The Weekly Workout: Total Body Circuit
Total Body Circuit
Sometimes the best workouts incorporate more than one body part; sometimes they incorporate pretty much every body part.
This is a workout that I completed at my buddy’s gym this week. I wasn’t quite sure what I wanted to do when going into the gym, but once I got there I came up with this quick-hitting workout plan. This circuit incorporates resistance training, plyometrics, bodyweight training, and suspension training to form an awesome total body workout that can be completed in 30 minutes.
|TRX Row||5||5||2 min.|
- Following a thorough warm-up, begin the circuit with 5 reps of military presses, then immediately rack the weight and perform 5 box jumps.
- Next, move on to complete 5 pull-ups with hanging rings. If you are unable to perform pull-ups, perform 5 chin-ups or 5 Lat pull-downs.
- Upon finishing the pull-ups, immediately grab a pair of TRX bands and finish the round with 5 inverted rows.
- Rest 2 minutes then repeat the circuit 4 more times.
This circuit is unique in that although you are working on strength and power within each individual exercise, you are also pushing your cardiovascular endurance throughout each circuit of 20 continuous reps.

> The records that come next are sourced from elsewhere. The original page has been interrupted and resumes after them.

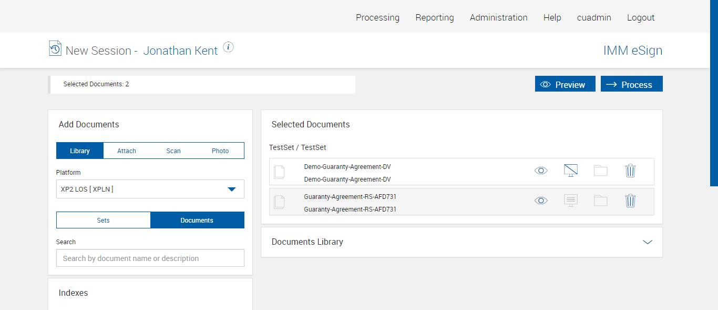718x310 pixels.
Task: Expand the Documents Library panel
Action: pyautogui.click(x=647, y=242)
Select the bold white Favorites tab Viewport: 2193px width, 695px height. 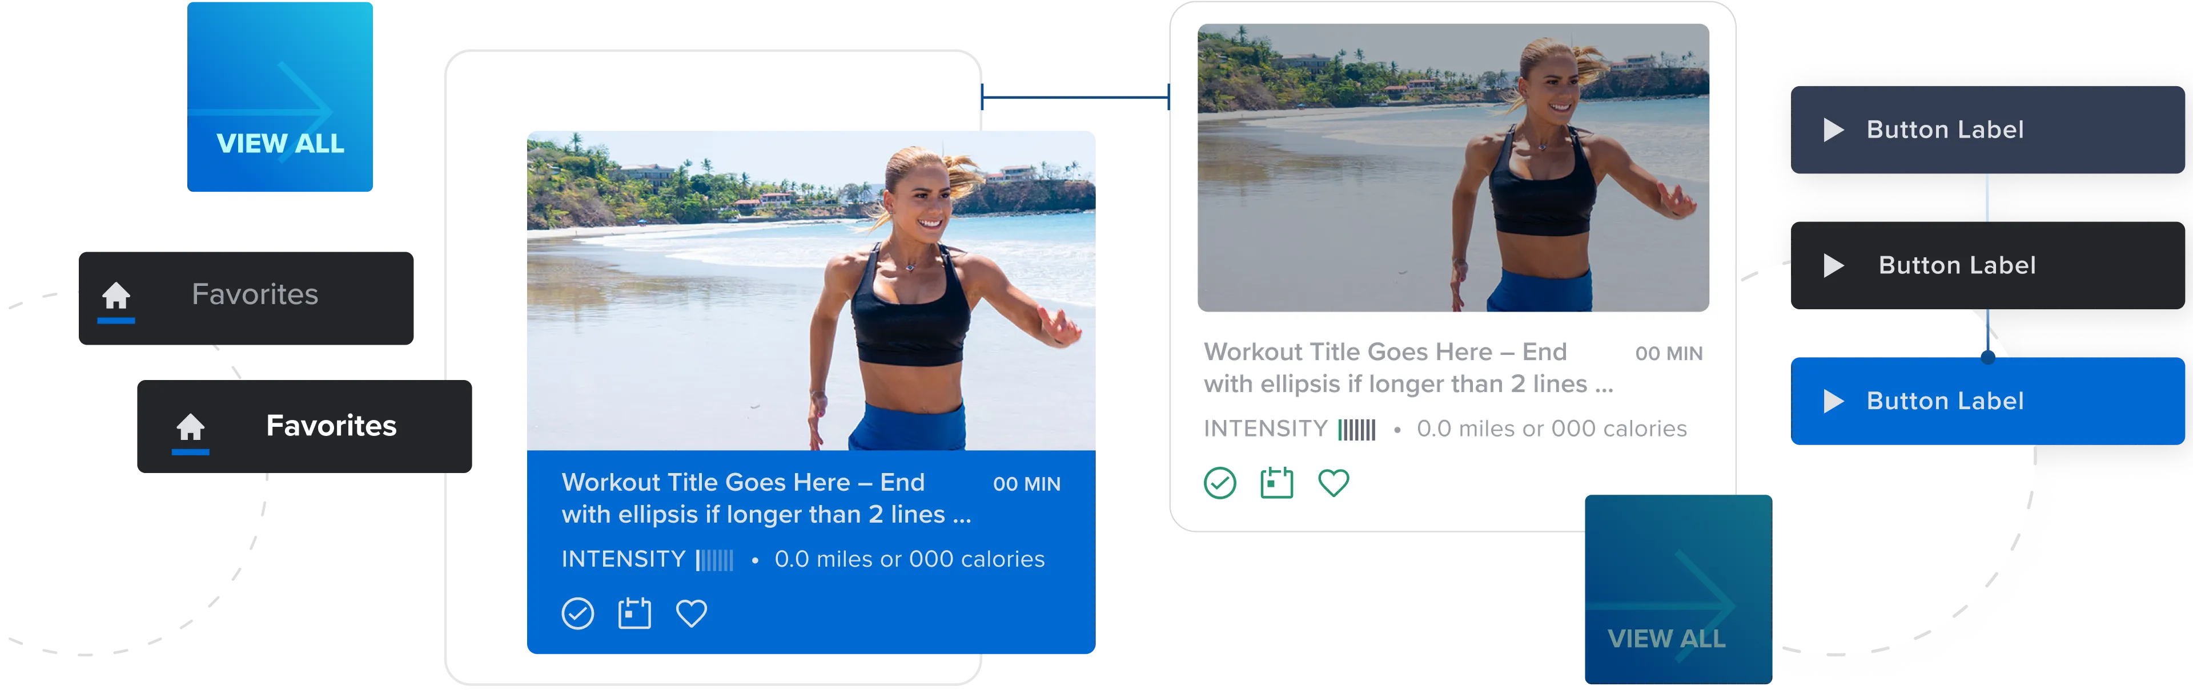tap(305, 426)
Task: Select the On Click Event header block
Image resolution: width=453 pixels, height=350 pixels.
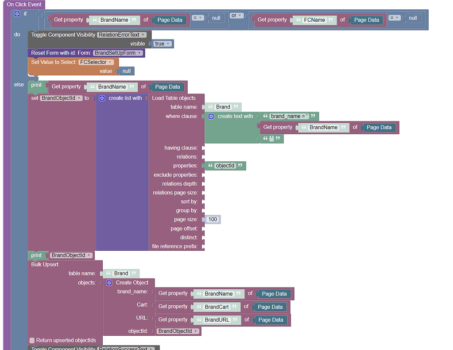Action: [24, 4]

Although single sets of only 5 reps may be fairly easy on any one of these exercises (depending on resistance, of course), performing them back to back adds significantly to the degree of difficulty.
A goal here is to choose a challenging weight for the military presses and height for the box jumps and to try to stick with those measures throughout the workout, however, there is no shame in lowering either or both if needed.
This workout should take no longer than 30 minutes, making it an excellent choice in a time pinch.